Microscopic mechanisms of hydrogen depassivation at amorphous SiO2/Si interfaces

Hydrogen is widely employed to passivate the dangling bonds formed during the thermal oxidation of silicon, thereby improving the electronic quality of the SiO2/Si interface. However, such hydrogen-related passivation can also compromise device reliability, as ionizing radiation or bias stress may generate mobile protons that migrate to the interface and depassivate the Si dangling bonds. In this work, we investigate the microscopic mechanisms of hydrogen depassivation at amorphous SiO2/Si interfaces. Two representative interface defects, Pb1 and Pb0, are examined to reveal the energetics and reaction pathways associated with proton-induced depassivation. For the Pb1 center, the depassivation proceeds through proton detachment from oxygen followed by H2 formation at the Si dangling bond, with a forward activation barrier of ∼0.4 eV and an overall energy release of 0.85 eV. In contrast, the depassivation of Pb0 defects is more complex due to the local structural disorder and variable proton capture sites.
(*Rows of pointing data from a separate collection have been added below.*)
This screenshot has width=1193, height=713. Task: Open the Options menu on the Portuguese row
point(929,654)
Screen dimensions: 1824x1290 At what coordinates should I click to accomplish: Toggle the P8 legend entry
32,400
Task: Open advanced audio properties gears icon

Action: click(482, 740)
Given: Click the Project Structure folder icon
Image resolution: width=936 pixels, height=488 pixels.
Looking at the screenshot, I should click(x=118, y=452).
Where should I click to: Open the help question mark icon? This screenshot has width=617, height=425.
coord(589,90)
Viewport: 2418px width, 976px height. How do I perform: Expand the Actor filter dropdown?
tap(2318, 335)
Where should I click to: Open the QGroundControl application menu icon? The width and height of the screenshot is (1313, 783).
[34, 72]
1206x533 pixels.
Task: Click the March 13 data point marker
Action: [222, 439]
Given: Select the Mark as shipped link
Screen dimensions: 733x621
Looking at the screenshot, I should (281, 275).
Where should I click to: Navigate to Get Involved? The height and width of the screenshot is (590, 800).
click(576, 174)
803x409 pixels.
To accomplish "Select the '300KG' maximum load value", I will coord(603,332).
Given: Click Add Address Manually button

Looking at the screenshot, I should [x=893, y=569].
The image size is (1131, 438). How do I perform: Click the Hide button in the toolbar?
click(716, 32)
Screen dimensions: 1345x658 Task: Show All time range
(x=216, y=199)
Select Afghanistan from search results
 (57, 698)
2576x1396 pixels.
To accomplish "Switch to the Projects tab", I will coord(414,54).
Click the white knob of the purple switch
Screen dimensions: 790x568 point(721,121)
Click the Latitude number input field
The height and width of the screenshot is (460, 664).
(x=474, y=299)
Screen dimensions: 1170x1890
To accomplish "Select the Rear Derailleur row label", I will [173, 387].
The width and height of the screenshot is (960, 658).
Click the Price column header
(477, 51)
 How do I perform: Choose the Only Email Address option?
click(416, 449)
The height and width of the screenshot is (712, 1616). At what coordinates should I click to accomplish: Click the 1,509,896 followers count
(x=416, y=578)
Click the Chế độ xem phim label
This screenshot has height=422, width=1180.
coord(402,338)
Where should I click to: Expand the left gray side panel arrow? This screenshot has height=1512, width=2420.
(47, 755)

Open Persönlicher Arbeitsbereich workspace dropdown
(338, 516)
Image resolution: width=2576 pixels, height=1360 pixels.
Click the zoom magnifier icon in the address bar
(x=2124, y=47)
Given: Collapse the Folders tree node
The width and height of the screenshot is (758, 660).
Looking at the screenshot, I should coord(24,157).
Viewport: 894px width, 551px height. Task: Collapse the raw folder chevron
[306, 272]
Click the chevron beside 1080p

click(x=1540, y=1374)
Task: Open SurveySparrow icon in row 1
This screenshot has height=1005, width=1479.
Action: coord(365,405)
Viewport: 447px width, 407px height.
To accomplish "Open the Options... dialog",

The proton may transiently form metastable configurations, such as a threefold-coordinated oxygen or an Si–H+–Si bridge, resulting in reaction intermediates that compete kinetically with direct H2 formation. Our results provide a unified microscopic picture of hydrogen depassivation at SiO2/Si interfaces and highlight the critical role of local bonding topology and charge-state transitions in determining the interfacial reliability of Si-based devices.